13h30 - 13h55
The Markov Chain Importance Sampling Method for Rare-Event Probability Estimation
We present a new Monte Carlo simulation based algorithm for the estimation of the probability of a (static) network failure. We argue that the proposed algorithm is competitive to existing procedures and is applicable to a broader spectrum of problems.
13h55 - 14h20
Randomly-Shifted Lattice Rules Adapted to Specific Integrands
Randomly-shifted lattice rules, a variance reduction method for the simulation of stochastic estimators, replace independent Monte Carlo points with structured points more evenly distributed over the domain of integration. We compare approaches for constructing lattice rules adapted to an integrand in terms of the relative importance of the different projections.
14h20 - 14h45
Multivariate Forests with Missing Mixed Outcomes
In this paper, we propose a multivariate random forest method for multiple responses of mixed types with missing responses. Imputation is performed for each bootstrap sample used to build the individual trees that form the forest.

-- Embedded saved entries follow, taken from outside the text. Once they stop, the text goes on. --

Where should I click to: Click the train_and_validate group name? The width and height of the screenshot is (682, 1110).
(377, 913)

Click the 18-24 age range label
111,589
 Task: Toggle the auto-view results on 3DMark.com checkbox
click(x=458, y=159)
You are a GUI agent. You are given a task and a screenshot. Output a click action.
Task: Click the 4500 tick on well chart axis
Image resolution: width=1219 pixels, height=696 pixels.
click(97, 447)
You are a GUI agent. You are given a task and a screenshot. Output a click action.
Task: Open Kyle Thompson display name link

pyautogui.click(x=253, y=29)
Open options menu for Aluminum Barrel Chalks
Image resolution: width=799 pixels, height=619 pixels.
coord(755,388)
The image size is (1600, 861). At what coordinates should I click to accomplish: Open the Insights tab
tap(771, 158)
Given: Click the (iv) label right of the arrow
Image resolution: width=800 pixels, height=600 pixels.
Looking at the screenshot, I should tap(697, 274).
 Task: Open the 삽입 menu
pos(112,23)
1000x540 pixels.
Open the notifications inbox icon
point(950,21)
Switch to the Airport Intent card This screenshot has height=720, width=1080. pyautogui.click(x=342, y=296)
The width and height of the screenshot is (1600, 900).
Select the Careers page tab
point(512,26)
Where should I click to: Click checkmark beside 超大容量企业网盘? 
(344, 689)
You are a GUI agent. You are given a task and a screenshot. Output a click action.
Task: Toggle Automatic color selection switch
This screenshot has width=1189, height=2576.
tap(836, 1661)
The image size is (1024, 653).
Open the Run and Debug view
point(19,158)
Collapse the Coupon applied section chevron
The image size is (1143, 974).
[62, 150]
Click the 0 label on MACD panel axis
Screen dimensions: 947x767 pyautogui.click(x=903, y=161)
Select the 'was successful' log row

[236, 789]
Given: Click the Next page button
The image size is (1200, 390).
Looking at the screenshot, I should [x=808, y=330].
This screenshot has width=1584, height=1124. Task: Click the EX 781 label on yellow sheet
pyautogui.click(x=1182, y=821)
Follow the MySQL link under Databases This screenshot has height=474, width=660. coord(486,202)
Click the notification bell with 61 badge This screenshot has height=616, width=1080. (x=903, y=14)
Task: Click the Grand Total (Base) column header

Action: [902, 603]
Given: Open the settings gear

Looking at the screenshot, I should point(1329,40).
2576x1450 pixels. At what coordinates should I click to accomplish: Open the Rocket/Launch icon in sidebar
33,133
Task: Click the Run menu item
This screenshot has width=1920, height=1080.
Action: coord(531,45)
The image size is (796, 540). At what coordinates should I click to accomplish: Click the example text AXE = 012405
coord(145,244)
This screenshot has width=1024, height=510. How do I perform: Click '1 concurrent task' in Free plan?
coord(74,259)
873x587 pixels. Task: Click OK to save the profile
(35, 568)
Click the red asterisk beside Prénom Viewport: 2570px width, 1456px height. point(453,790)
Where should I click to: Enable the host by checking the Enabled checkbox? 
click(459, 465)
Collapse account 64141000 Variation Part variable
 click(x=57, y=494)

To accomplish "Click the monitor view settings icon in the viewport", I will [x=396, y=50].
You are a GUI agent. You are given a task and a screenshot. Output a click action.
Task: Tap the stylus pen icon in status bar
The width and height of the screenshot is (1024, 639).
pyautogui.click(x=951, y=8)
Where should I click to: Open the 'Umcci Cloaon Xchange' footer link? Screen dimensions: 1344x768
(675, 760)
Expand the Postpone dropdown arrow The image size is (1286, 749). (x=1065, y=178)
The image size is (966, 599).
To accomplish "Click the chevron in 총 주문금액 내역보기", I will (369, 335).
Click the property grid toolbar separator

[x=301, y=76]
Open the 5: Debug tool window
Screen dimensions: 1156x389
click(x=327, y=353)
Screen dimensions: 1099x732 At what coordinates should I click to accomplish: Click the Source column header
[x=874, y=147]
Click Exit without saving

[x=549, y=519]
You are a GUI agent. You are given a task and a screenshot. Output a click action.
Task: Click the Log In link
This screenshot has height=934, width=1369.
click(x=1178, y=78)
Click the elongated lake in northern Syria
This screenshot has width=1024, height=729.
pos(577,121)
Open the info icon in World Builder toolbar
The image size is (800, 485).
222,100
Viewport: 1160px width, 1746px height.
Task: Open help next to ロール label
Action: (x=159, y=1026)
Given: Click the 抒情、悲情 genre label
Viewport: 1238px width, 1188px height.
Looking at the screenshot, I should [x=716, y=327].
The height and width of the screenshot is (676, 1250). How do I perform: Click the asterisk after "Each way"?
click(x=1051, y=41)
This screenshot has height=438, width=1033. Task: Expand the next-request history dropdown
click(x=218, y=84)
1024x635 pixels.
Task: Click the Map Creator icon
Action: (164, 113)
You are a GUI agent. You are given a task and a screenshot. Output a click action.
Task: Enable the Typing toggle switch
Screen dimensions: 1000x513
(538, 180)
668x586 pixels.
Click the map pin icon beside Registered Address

The individual trees are built using a weighted splitting rule allowing downweighting of imputed observations. A simulation study shows the benefits of this approach over complete case analysis when missing responses are MCAR and MAR. In particular, the gain in prediction accuracy of the proposed method is larger in the MAR case and also increases as the proportion of missing increases.
14h45 - 15h10
Robustness of Random Forests for Regression
In this study, we empirically investigate the robustness of random forests for regression problems. We also investigate the performance of five simple variations of the original random forest method, all aimed at improving robustness. Our results show that two of these variations offer good and stable performances.